The tool is "set to change how people create and edit custom audio and music." Sounds familiar.

Photo by Emily Bernal / Unsplash

Adobe jumps on the bandwagon too and creates its own AI music tool, which is pretty much like Photoshop but for... music, following Google with its Music LM, Meta's AudioCraft, and Microsoft's AI music making in Copilot.

The company has introduced Project Music GenAI Control, an innovative AI-powered music generation and editing tool designed to "set to change how people create and edit custom audio and music." Announced at the Hot Pod Summit, this tool empowers creators to not merely generate music from text prompts but control the editing process within the same workflow.

It works like all other generative music AI tools: you just need to enter a text prompt like "sad jazz" or "powerful rock" to generate music tailored to your preferences. Once the audio is generated, creators can fine-tune it, adjusting tempo, structure, intensity, and the repetition of specific sections or extend track length, remix segments, and create seamless loops cater to diverse content requirements.

"With Project Music GenAI Control, generative AI becomes your co-creator. It helps people craft music for their projects, whether they’re broadcasters, or podcasters, or anyone else who needs audio that’s just the right mood, tone, and length," says Nicholas Bryan, one of the creators of the technology in the press release.

He further explains the advanced level of control offered by the tool, stating that "these new tools aren’t just about generating audio—they’re taking it to the level of Photoshop by giving creatives the same kind of deep control to shape, tweak, and edit their audio. It’s a kind of pixel-level control for music."

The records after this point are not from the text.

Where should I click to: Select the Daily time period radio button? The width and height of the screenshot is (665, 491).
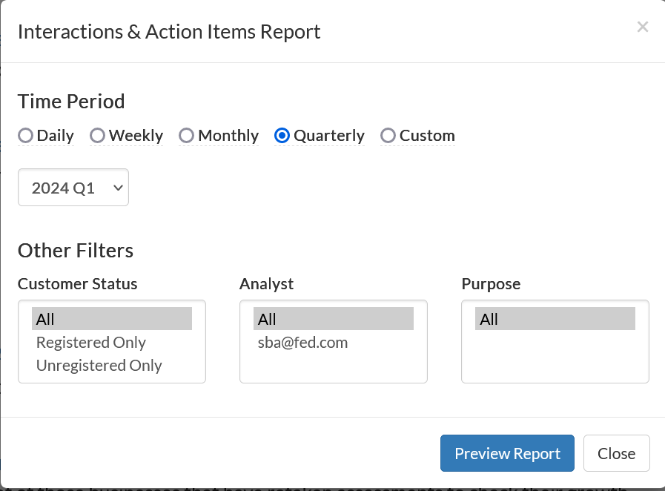coord(26,136)
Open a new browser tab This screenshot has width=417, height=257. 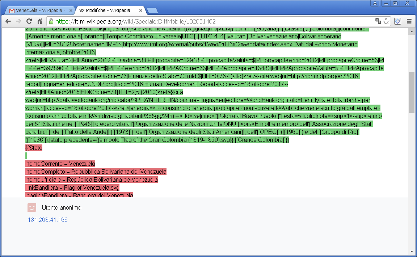(152, 10)
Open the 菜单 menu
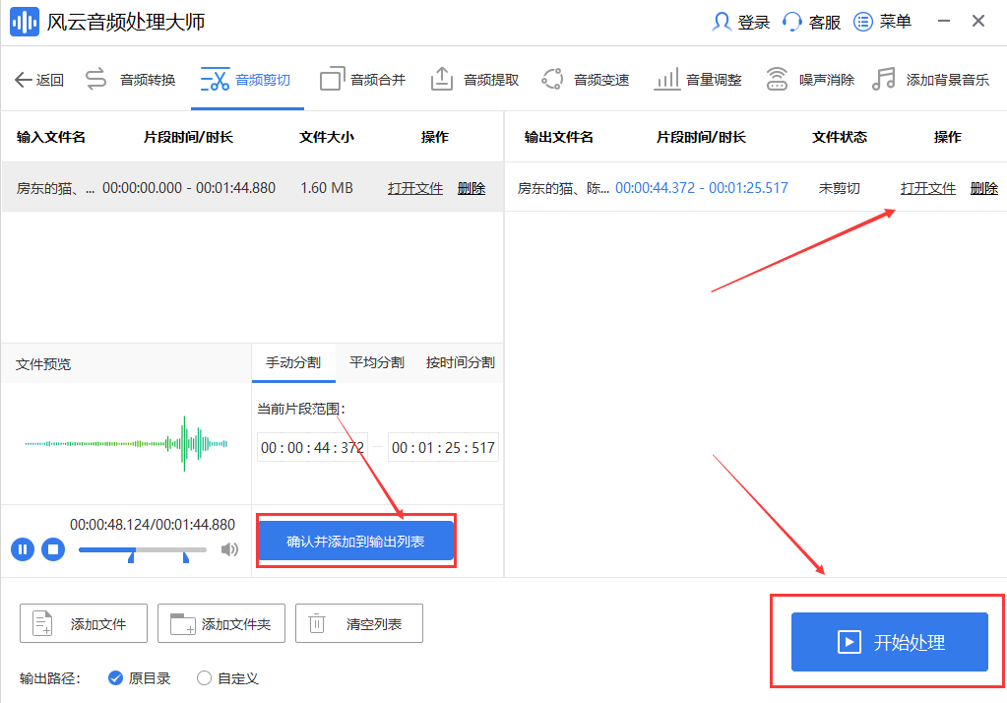 coord(882,20)
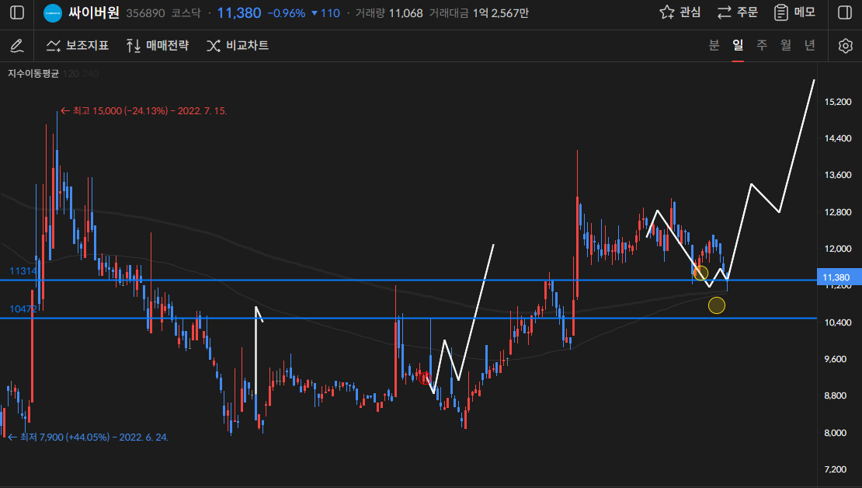Switch to the 분 minute chart tab

pos(714,45)
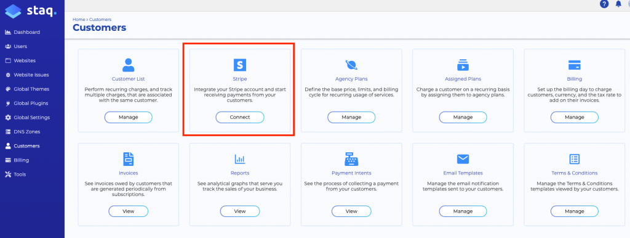Image resolution: width=630 pixels, height=238 pixels.
Task: Connect your Stripe account
Action: pyautogui.click(x=240, y=117)
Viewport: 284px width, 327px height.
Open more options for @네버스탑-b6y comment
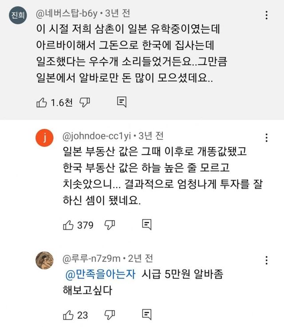(x=266, y=15)
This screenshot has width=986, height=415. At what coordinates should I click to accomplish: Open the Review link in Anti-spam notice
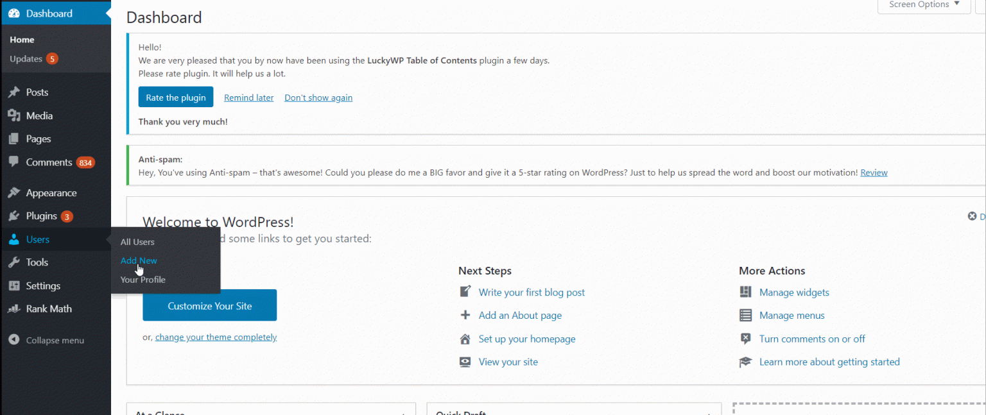tap(873, 172)
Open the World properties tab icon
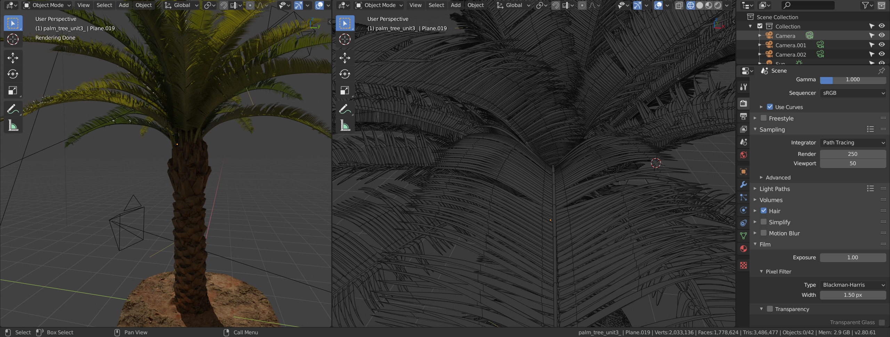Screen dimensions: 890x337 pyautogui.click(x=743, y=155)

Customers seem to be less enthusiastic, though. "None of this sounds good, and Adobe Audition has barely been updated for over a year. No AI noise reduction or de-reverb which would ACTUALLY be useful," shares a user on YouTube. "It still sounds like General Midi instruments kit or sample-loop-cds from the 90s and the interviewer had to swallow a big chuckle at the "r&b"-example , but I appreciate the effort," comments another.